*** Block opens ***

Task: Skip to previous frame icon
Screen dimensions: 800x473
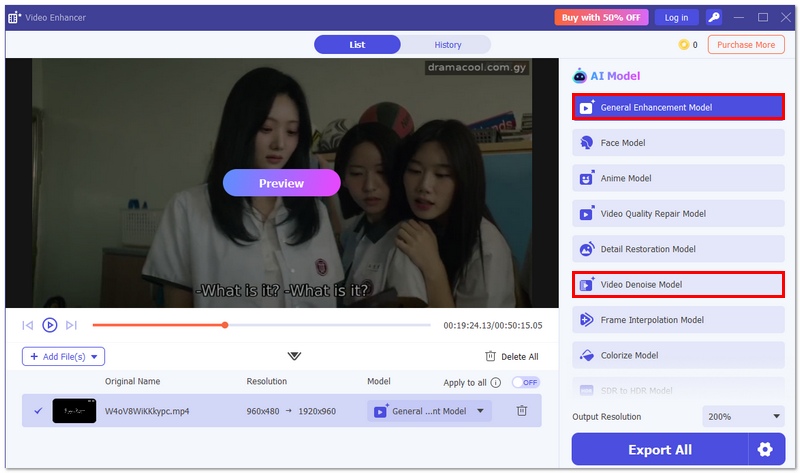Action: 28,325
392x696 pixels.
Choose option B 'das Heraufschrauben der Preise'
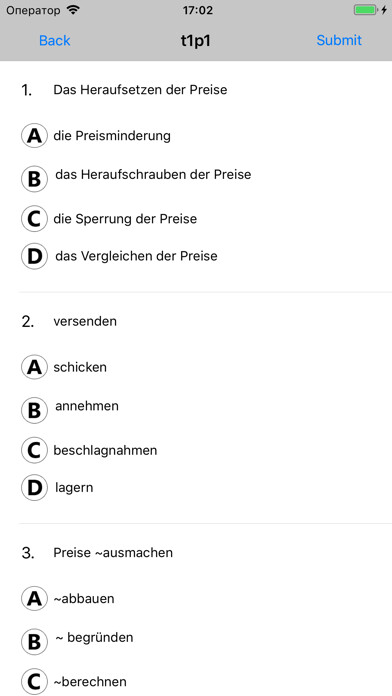click(x=34, y=179)
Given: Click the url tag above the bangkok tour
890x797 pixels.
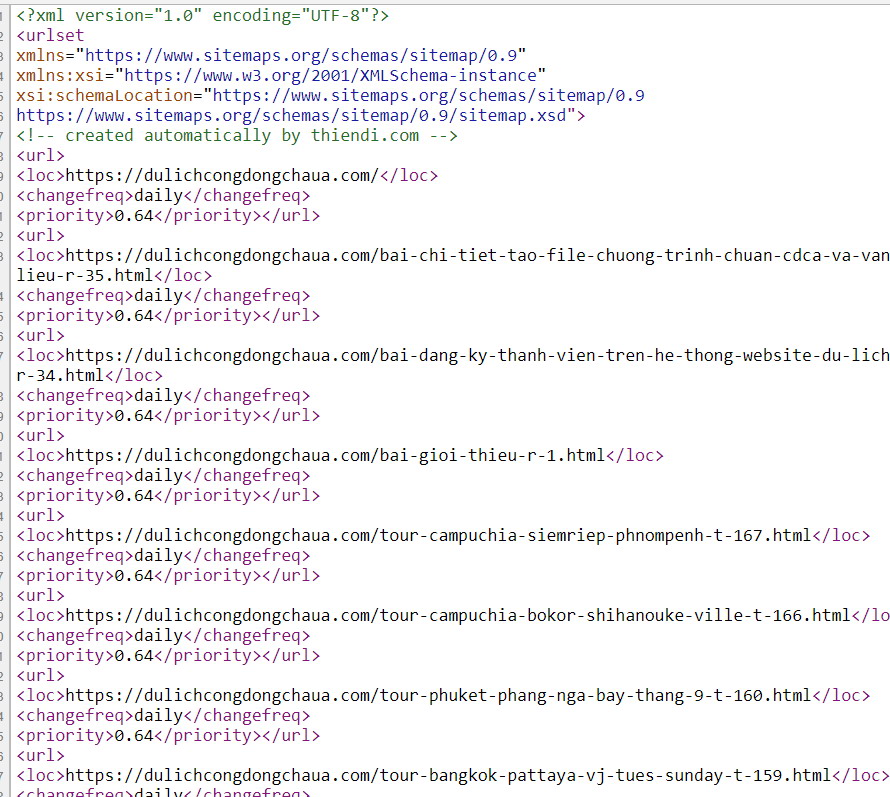Looking at the screenshot, I should tap(40, 756).
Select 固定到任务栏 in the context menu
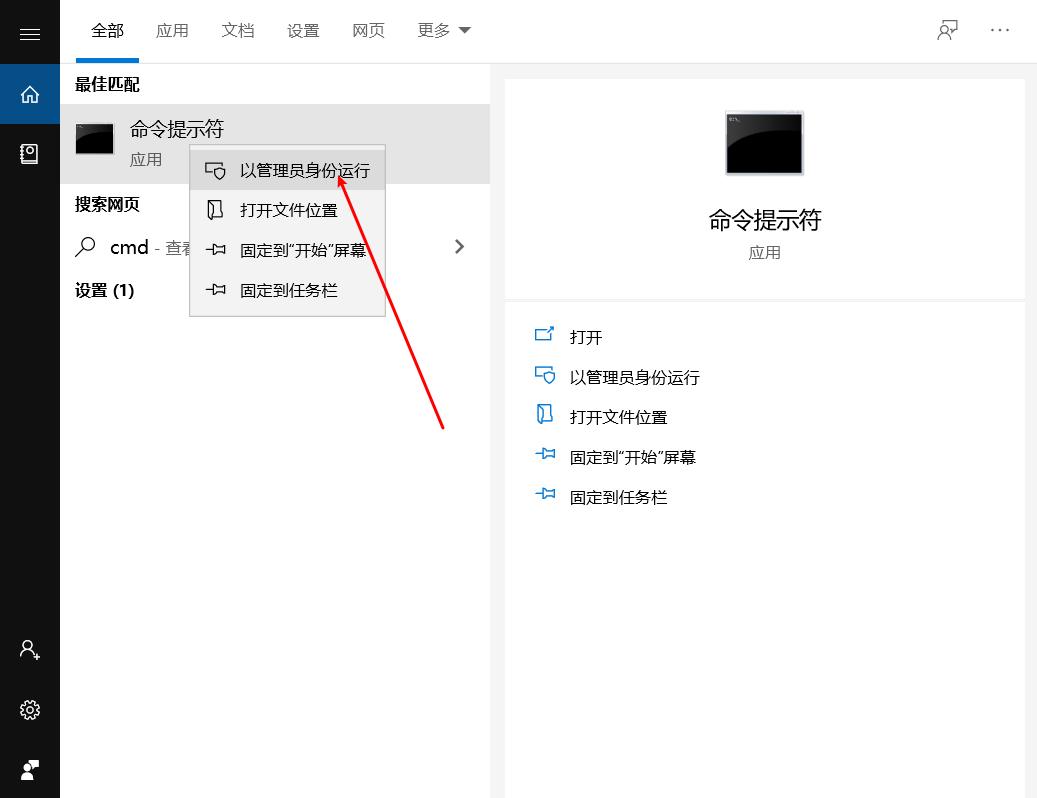 [x=287, y=290]
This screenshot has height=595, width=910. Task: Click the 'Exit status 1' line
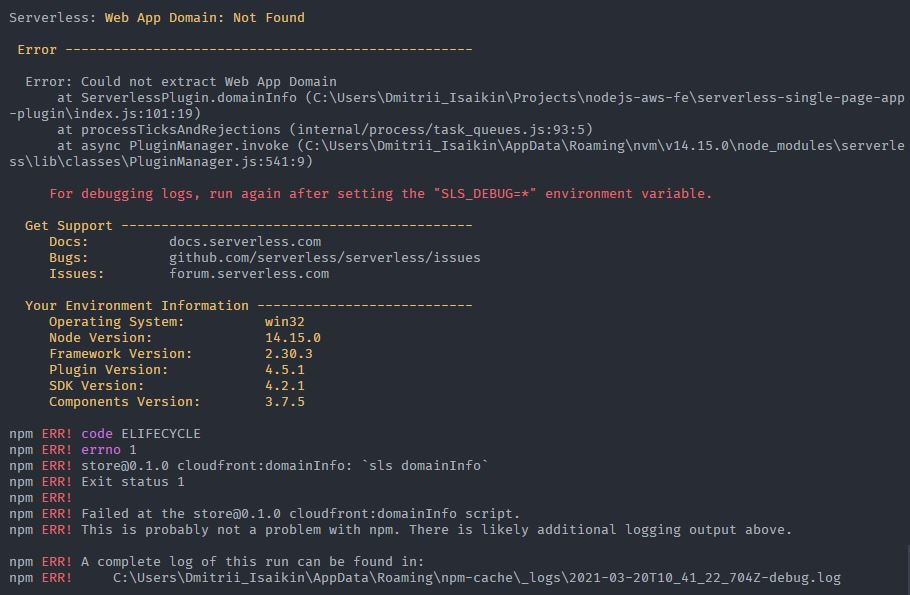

*** Block closes ***

- [REQUIRED WORK]
Please write out the lines from the one that holds "890x797 pixels." through the end of the material, both ends included, exactly and with no pictures.

- [TASK OUTPUT]
890x797 pixels.
Looking at the screenshot, I should tap(40, 756).
Select 固定到任务栏 in the context menu
 [x=287, y=290]
This screenshot has height=595, width=910. Task: Click the 'Exit status 1' line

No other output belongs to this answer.